▶ _Problem_
Please report, in full, each row below that contains the string "profile". Case counts.

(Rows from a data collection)
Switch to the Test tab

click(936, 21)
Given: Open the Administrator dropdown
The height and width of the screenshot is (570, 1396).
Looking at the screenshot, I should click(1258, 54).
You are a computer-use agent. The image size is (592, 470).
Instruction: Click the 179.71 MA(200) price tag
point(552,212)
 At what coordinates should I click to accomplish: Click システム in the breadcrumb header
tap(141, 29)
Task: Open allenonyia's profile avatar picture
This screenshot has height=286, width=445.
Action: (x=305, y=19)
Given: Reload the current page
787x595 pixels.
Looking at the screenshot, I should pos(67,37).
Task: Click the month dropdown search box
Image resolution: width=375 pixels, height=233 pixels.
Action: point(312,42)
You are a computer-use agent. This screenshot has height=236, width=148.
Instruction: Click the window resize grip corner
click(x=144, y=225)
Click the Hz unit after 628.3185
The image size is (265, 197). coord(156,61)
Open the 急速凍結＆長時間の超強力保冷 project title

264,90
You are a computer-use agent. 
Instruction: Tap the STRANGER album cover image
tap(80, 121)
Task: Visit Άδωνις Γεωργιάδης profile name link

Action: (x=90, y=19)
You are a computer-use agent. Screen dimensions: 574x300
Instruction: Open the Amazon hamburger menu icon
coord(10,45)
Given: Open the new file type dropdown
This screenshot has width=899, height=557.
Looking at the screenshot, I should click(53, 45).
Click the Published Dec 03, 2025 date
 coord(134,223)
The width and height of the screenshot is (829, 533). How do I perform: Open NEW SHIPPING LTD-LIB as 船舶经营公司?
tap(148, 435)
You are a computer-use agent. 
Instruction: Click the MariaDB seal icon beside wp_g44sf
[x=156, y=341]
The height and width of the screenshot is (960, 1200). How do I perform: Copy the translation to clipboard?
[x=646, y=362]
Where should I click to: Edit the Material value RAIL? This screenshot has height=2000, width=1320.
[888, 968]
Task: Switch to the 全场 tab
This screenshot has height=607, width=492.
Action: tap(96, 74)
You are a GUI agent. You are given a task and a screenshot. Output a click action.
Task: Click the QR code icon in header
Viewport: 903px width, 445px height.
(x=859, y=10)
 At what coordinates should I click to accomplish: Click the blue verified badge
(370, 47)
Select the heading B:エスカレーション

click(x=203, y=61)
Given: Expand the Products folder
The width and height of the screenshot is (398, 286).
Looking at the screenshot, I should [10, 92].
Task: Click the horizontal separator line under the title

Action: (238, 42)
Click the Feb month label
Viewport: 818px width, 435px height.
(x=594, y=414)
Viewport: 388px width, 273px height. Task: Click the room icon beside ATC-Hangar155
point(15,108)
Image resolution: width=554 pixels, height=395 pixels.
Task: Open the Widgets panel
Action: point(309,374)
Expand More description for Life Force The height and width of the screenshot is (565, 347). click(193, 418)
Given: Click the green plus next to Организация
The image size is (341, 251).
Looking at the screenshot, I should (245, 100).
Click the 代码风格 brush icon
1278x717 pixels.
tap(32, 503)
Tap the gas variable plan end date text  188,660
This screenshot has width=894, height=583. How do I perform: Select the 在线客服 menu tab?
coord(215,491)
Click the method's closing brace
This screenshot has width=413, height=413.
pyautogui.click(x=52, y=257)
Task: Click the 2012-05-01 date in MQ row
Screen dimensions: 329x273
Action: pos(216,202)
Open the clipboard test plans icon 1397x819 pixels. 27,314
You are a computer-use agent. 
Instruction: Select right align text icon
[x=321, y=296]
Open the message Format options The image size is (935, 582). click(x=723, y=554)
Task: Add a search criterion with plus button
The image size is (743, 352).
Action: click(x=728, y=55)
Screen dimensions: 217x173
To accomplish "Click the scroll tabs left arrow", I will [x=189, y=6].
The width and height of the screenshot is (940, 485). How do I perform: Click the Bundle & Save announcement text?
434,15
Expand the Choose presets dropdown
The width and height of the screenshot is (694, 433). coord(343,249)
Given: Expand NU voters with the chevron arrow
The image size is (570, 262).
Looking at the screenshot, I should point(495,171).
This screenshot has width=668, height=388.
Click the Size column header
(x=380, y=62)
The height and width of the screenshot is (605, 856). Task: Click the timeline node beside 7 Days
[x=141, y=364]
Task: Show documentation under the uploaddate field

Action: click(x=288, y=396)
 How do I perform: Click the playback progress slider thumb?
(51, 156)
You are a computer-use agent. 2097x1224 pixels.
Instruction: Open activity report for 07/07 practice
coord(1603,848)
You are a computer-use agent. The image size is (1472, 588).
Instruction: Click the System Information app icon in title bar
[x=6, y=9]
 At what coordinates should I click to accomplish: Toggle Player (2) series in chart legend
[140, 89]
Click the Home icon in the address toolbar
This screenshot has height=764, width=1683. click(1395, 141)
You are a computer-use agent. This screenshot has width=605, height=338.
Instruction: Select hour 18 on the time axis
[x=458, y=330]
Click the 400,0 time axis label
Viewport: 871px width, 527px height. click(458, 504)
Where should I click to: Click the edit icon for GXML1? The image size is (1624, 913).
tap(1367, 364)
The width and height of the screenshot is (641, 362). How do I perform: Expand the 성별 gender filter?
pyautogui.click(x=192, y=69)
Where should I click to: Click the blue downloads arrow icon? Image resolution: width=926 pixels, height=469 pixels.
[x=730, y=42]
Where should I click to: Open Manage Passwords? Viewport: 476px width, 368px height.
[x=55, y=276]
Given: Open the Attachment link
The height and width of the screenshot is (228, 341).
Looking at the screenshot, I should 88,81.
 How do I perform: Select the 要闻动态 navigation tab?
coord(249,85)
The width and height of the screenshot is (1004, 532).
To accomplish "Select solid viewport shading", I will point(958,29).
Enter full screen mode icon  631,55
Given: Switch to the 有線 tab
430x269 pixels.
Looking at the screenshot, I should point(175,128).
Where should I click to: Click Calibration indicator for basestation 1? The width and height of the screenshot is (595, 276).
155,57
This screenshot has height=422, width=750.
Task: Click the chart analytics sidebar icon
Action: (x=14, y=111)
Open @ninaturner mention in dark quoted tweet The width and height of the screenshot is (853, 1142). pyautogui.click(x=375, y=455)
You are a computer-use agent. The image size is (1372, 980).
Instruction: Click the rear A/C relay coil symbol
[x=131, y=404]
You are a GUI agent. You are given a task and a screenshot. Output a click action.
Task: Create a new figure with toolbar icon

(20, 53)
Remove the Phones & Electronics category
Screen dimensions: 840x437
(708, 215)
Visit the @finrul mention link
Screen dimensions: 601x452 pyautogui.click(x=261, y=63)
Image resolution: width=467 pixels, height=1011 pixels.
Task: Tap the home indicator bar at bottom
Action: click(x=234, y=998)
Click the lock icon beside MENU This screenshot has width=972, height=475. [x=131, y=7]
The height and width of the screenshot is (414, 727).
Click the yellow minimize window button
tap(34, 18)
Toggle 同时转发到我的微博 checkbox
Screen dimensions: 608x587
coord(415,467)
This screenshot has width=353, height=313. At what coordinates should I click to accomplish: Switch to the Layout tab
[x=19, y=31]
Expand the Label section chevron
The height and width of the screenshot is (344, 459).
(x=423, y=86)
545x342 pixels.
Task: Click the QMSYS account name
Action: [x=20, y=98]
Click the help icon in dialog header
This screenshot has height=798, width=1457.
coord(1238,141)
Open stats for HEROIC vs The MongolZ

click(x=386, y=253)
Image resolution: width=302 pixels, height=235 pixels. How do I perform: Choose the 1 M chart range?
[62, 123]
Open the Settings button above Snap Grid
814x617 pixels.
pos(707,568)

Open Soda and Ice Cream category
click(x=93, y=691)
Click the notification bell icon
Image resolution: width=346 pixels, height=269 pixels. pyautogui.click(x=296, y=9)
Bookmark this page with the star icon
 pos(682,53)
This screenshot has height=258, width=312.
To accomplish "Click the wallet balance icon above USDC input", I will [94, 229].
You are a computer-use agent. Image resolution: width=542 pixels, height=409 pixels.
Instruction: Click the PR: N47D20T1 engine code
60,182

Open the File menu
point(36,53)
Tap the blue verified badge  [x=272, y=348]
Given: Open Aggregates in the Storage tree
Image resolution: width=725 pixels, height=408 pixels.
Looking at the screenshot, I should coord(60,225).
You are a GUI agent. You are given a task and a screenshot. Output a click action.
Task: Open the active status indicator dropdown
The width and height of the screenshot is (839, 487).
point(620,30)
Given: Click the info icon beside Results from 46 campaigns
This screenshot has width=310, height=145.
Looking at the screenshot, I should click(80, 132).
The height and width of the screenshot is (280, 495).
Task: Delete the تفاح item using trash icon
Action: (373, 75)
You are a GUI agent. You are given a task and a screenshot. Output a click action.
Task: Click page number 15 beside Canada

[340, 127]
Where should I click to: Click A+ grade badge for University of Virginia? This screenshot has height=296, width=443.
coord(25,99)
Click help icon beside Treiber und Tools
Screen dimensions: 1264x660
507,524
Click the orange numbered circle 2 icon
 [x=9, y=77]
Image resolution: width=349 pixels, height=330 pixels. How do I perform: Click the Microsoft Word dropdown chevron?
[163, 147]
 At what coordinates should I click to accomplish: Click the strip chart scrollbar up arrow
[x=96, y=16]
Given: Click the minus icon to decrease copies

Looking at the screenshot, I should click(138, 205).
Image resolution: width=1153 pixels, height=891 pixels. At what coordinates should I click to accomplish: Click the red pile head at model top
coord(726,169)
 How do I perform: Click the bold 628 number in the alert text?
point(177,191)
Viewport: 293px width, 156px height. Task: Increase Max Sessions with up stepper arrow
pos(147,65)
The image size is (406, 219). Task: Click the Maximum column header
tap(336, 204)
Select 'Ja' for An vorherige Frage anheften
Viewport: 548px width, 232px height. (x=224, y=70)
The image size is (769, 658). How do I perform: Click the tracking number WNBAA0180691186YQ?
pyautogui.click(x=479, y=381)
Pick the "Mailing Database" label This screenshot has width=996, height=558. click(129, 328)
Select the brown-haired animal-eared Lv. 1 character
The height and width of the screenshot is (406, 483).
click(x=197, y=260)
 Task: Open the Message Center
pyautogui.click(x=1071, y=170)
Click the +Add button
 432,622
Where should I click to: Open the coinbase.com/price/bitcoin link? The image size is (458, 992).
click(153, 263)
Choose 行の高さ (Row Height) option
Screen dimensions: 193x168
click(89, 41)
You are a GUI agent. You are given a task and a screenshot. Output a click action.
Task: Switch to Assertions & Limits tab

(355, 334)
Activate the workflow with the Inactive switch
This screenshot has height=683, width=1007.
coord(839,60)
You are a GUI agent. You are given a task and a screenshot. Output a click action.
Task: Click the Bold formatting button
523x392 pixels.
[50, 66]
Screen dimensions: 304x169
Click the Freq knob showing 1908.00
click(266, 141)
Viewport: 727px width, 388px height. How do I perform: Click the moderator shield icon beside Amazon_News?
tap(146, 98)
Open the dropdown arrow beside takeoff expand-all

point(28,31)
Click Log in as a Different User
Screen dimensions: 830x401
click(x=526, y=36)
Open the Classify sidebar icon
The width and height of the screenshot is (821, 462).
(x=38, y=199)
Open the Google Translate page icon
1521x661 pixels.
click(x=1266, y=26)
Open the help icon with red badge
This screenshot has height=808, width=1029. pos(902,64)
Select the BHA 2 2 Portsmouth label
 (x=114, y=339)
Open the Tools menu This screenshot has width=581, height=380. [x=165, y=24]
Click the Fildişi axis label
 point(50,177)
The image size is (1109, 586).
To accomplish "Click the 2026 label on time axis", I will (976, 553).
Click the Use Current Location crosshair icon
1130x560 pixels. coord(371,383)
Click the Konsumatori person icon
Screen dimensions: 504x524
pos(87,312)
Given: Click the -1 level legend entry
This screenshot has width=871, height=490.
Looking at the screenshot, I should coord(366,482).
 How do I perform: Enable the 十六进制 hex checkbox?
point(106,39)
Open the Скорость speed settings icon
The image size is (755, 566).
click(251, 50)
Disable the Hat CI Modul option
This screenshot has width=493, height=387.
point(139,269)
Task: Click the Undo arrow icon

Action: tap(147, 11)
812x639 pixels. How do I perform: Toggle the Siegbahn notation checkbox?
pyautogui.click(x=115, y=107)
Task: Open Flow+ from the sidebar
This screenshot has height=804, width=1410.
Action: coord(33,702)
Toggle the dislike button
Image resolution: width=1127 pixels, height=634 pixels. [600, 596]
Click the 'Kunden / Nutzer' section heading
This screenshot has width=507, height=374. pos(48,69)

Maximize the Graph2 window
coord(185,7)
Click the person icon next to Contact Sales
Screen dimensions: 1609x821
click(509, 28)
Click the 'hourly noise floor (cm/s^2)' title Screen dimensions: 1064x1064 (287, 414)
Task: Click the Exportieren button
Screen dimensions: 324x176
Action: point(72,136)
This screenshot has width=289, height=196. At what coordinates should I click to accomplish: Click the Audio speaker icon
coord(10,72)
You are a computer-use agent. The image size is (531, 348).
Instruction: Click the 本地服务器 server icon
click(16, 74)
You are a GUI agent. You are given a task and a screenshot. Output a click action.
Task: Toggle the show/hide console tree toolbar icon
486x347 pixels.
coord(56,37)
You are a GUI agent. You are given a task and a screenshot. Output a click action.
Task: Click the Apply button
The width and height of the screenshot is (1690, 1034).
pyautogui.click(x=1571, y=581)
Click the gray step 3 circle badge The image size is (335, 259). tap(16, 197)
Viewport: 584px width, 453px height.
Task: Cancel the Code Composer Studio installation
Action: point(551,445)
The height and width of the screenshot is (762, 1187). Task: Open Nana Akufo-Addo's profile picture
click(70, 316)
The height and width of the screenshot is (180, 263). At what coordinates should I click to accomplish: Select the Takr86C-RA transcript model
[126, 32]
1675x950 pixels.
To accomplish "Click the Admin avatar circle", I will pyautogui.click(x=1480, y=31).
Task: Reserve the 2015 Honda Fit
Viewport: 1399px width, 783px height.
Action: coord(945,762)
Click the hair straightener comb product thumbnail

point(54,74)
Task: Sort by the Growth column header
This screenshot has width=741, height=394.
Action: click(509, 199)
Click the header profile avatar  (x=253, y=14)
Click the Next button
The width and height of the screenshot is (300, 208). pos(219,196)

▶ _Exercise response_
Task: Open allenonyia's profile avatar picture
Task: Visit Άδωνις Γεωργιάδης profile name link
The height and width of the screenshot is (762, 1187). Task: Open Nana Akufo-Addo's profile picture
Click the header profile avatar  (x=253, y=14)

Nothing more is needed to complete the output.